A new series of works by Atul Dodiya, entitled ‘Bako exists. Imagine’ takes place at Chemould Prescott Road, Mumbai.

An accompanying note states that ‘Bako exists. Imagine’ is a text-based work which consists of twelve paintings and an installation with nine wooden cabinets. It adds: “These poetic episodes are based on a fiction, written in Gujarati by a major contemporary Gujarati poet Labhshanker Thaker.

"Bako is a young boy who meets Bapu - Mahatma Gandhi, in his sleep. In fact, they both meet each other in their sleep and talk. A kind of fantasy, which allows and evokes childhood memories... There is no fence of age between this old man and the young boy. They joke, they laugh, they talk abstract."

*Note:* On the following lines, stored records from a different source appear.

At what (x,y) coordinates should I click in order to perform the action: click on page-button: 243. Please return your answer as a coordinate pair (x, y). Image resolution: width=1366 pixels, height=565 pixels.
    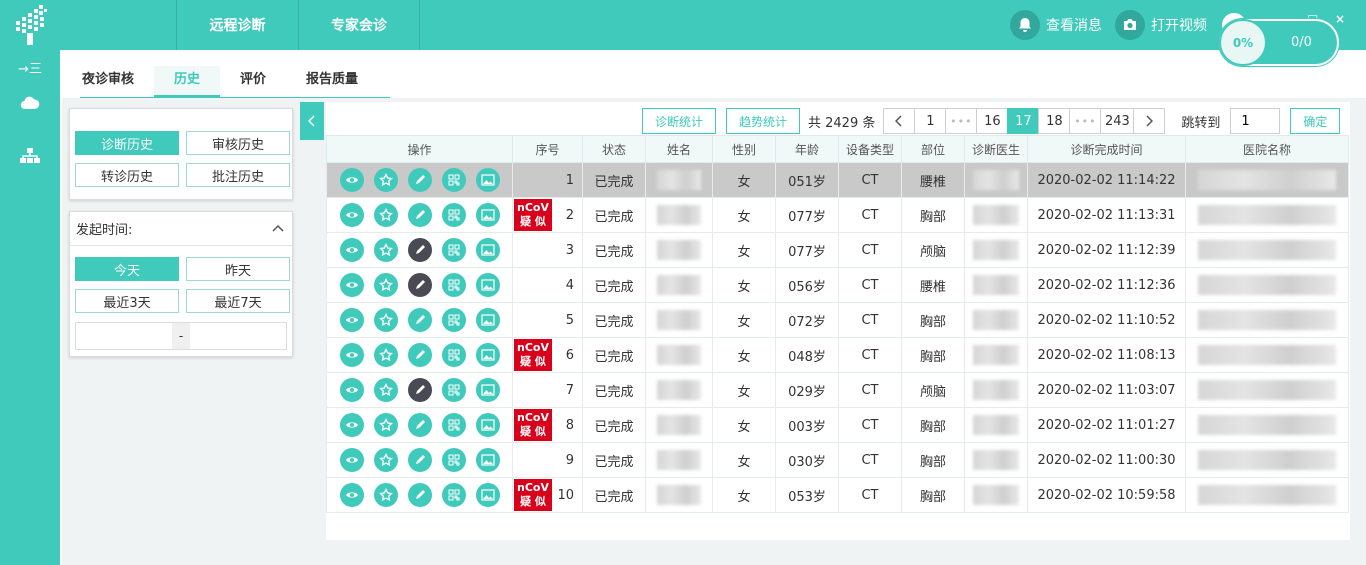
    Looking at the image, I should click on (1118, 121).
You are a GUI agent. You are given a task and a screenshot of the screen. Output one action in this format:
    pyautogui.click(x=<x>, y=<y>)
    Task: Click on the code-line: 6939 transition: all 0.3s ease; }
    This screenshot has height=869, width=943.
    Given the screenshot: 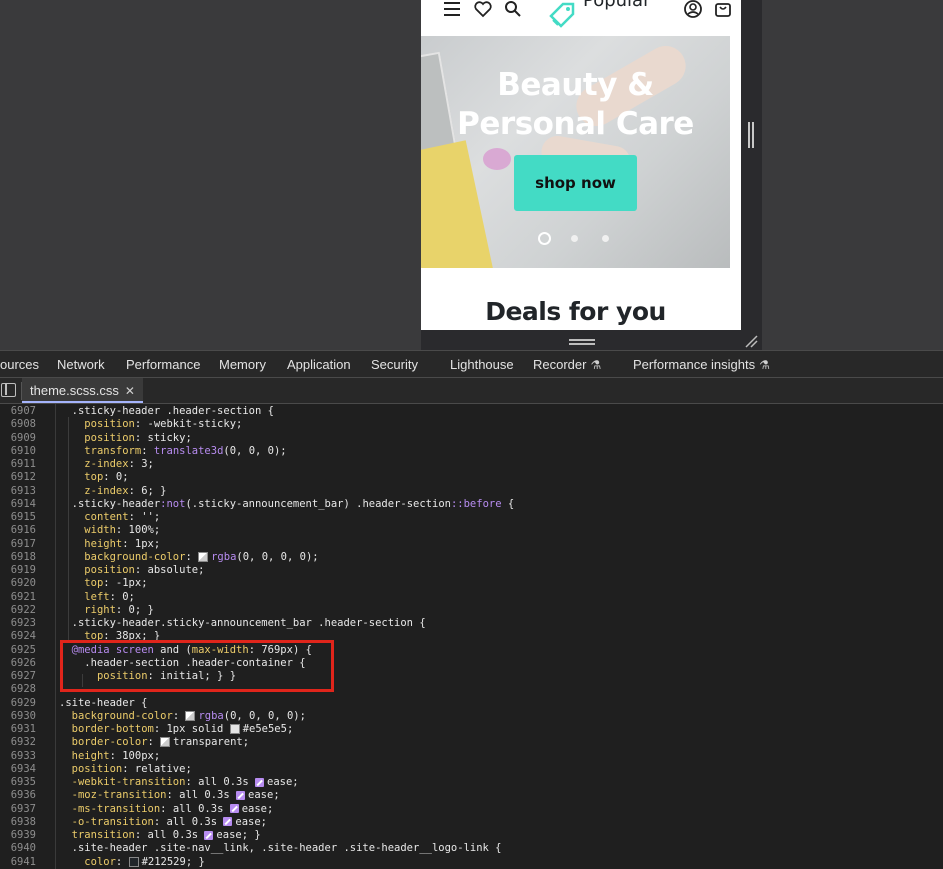 What is the action you would take?
    pyautogui.click(x=130, y=836)
    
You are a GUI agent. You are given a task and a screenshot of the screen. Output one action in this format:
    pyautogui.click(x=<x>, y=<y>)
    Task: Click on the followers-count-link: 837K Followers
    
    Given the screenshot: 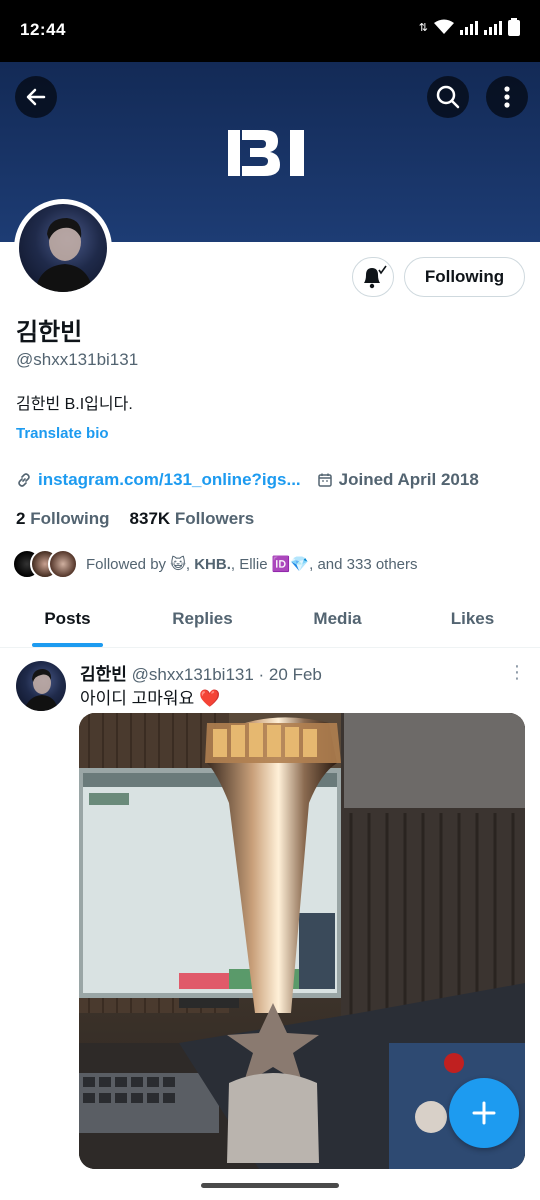 What is the action you would take?
    pyautogui.click(x=192, y=519)
    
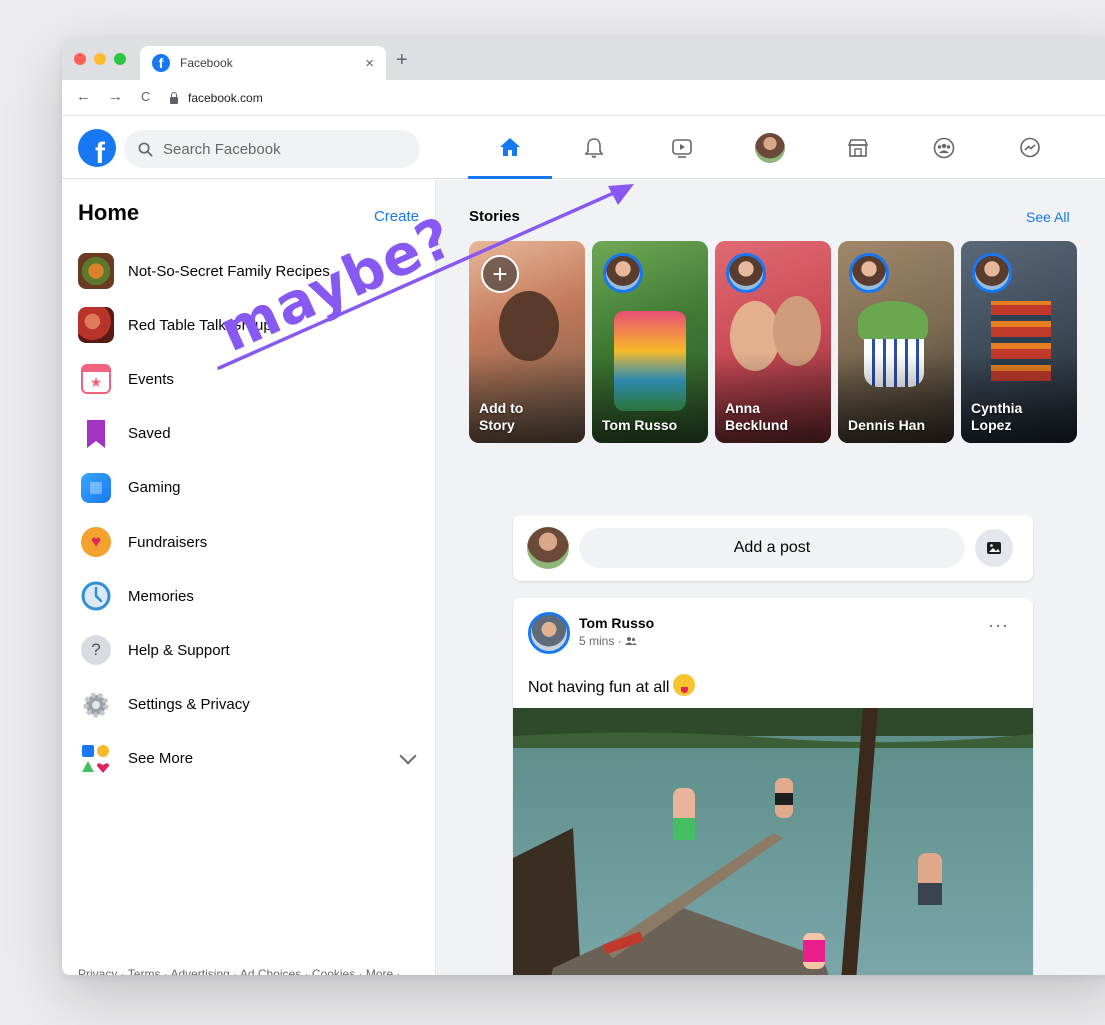  What do you see at coordinates (161, 759) in the screenshot?
I see `sidebar-item-label: See More` at bounding box center [161, 759].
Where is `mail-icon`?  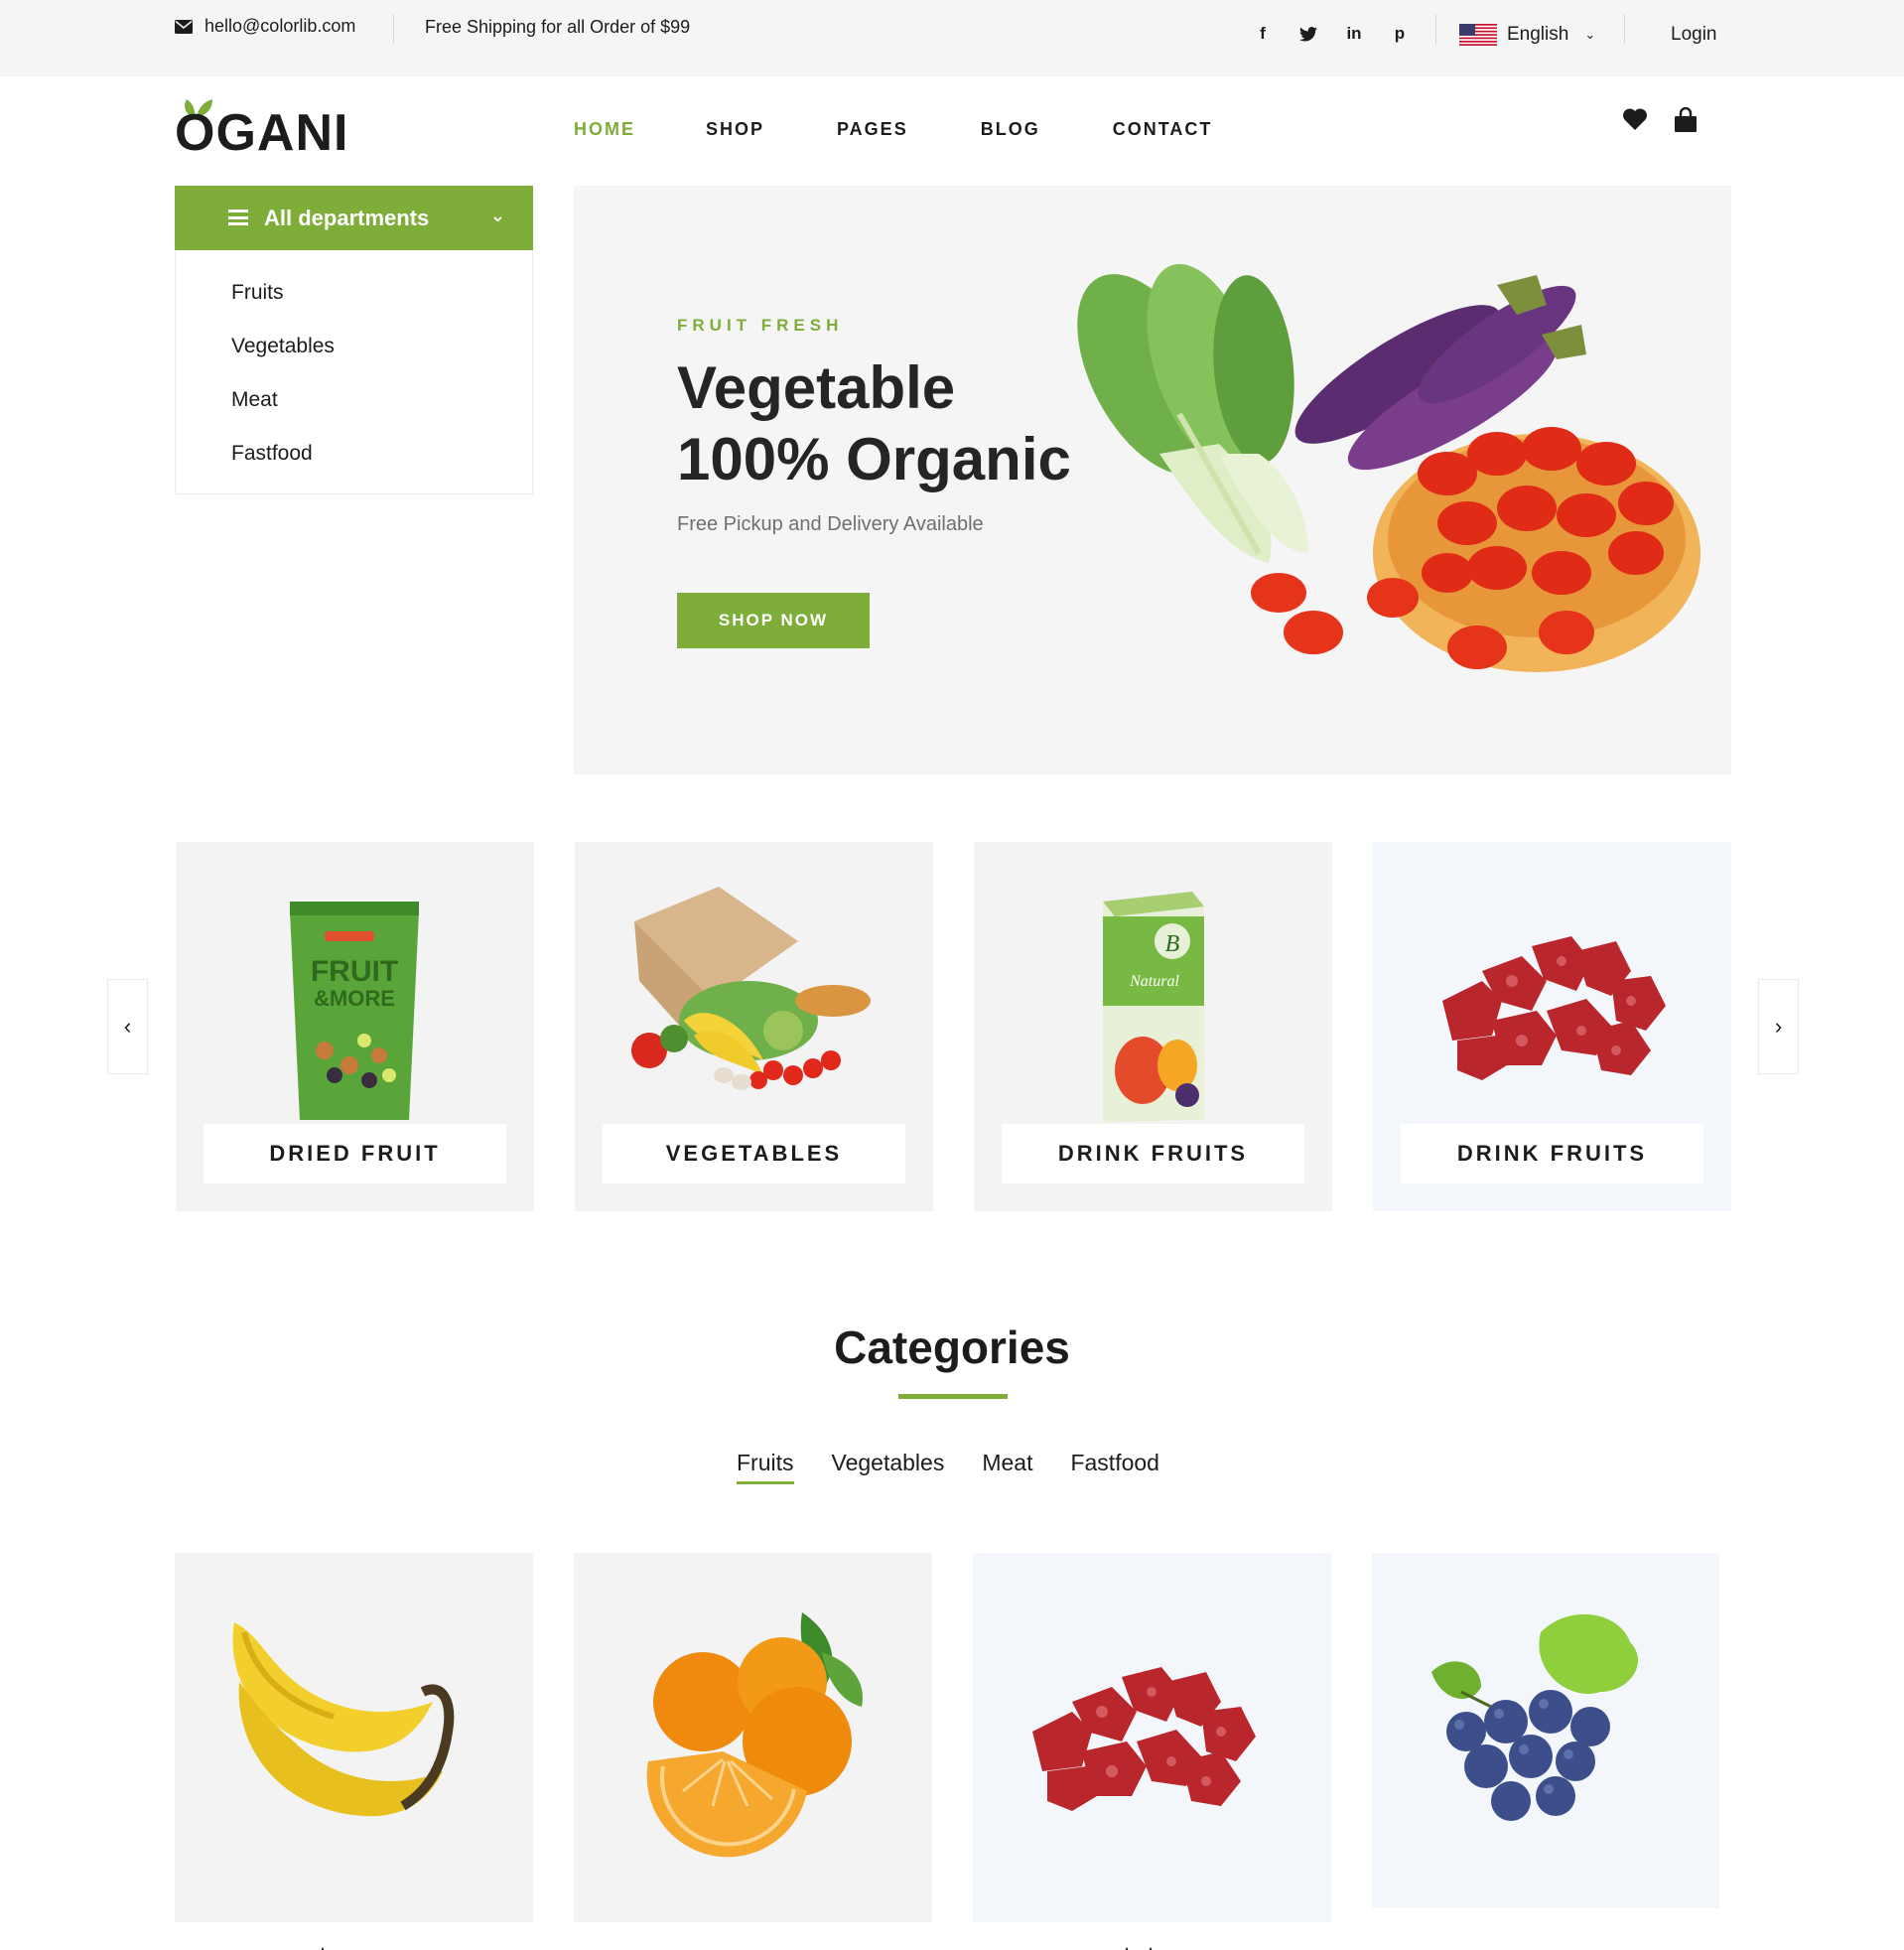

In these twelve blackboard paintings, along with the cabinet installation, autobiographical references gradually mingle into a larger creative journey. The intention is – the viewer no more remains an outsider but subconsciously, becomes an invisible character involved along with Baka and Bapu in this hilarious fantasy.

He began his career painting autobiographically and primarily in a photo-realist mode, holding his first solo exhibition of oil paintings in 1989 at Gallery Chemould. Tracking his career, one may state that a year studying at the École des Beaux Arts in Paris in 1991-2 nuanced Dodiya's engagement with international modernist and postmodernist art.

While he was growing uninterested in the potential of literalist realism by this time, exposure to contemporary art that manipulated realist styles attracted Dodiya; he identified especially with Sigmar Polke's experimental multimedia subversions and David Salle's figurative pastiche.

Atul Dodiya has drawn on Indian national politics throughout his career. In particular, he has continually remembered Gandhi and inscribed the leader's politics into his work. This culminated in a seminal exhibition of watercolors at Gallery Chemould in 1999, "Atul Dodiya: An Artist of Non-Violence," with its title referring to a quotation by Gandhi himself.